LISTED RECORDS
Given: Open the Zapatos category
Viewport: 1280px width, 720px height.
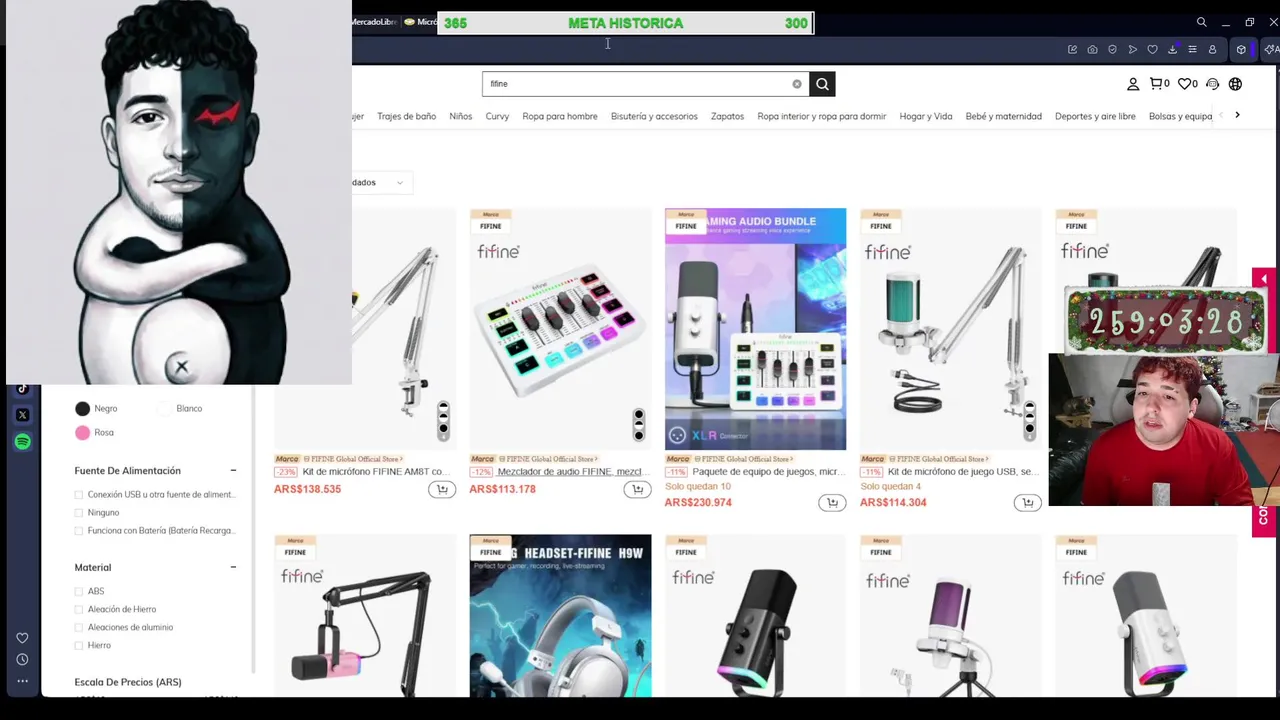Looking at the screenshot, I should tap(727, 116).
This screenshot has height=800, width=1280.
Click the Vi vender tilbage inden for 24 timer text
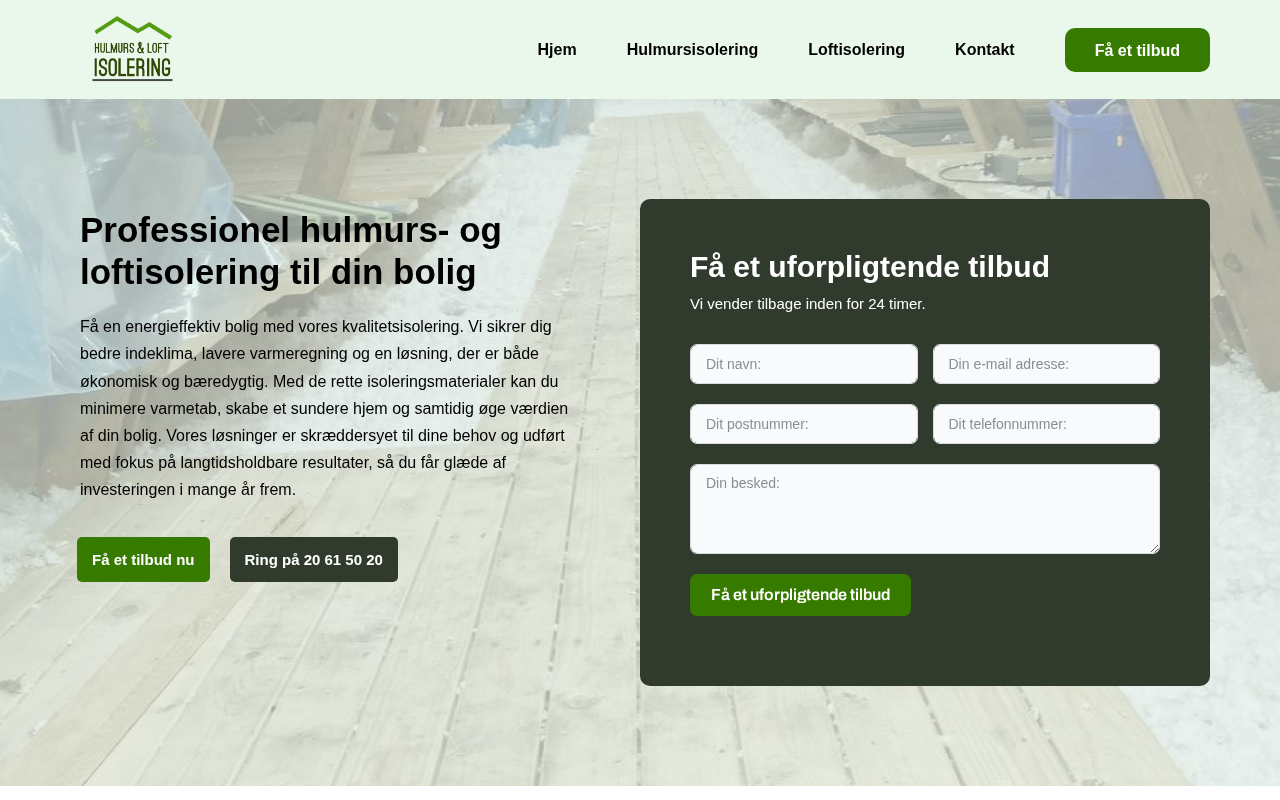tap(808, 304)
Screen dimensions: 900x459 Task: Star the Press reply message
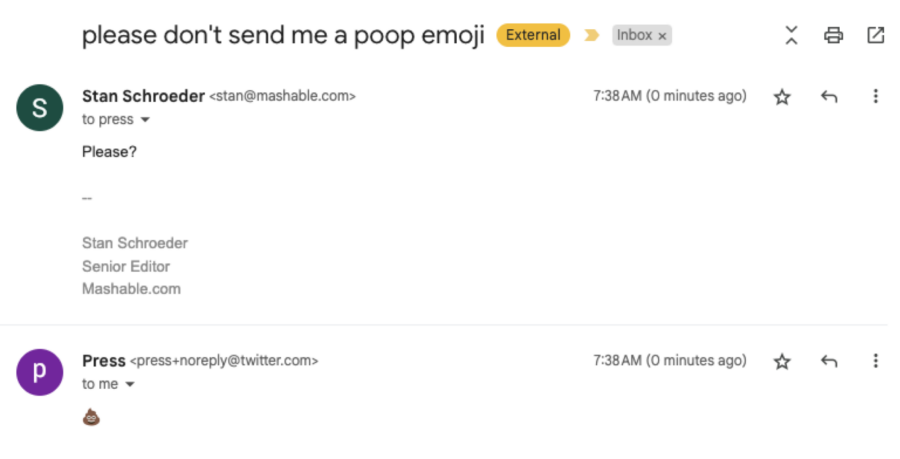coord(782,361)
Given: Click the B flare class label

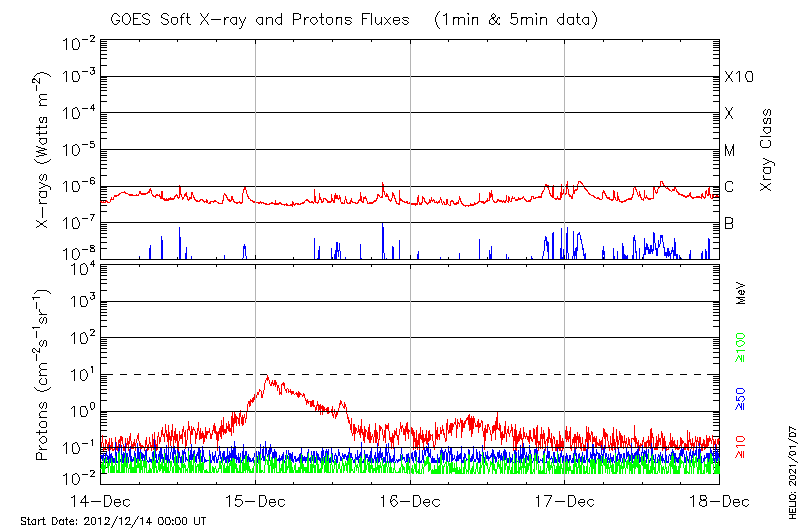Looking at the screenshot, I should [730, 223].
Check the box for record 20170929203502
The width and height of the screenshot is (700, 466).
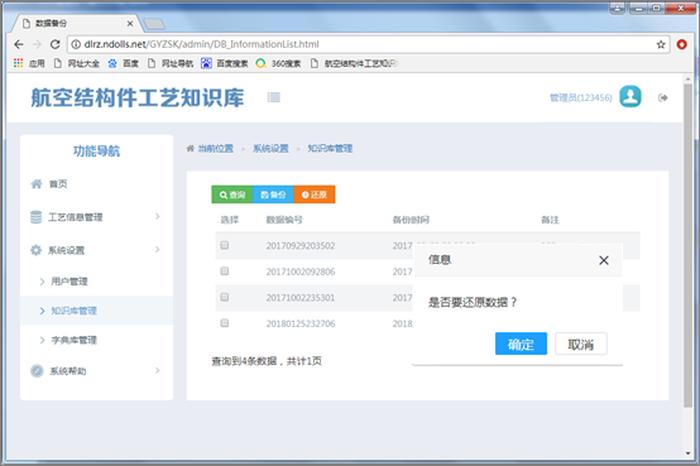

WORK TO BE COMPLETED
Reproduce exactly and only the lines from the one with "Given: Click the B flare class label" through the last entry, both included, excluding every picture.

REPLY
Given: Click the B flare class label

Looking at the screenshot, I should [730, 223].
Check the box for record 20170929203502
The width and height of the screenshot is (700, 466).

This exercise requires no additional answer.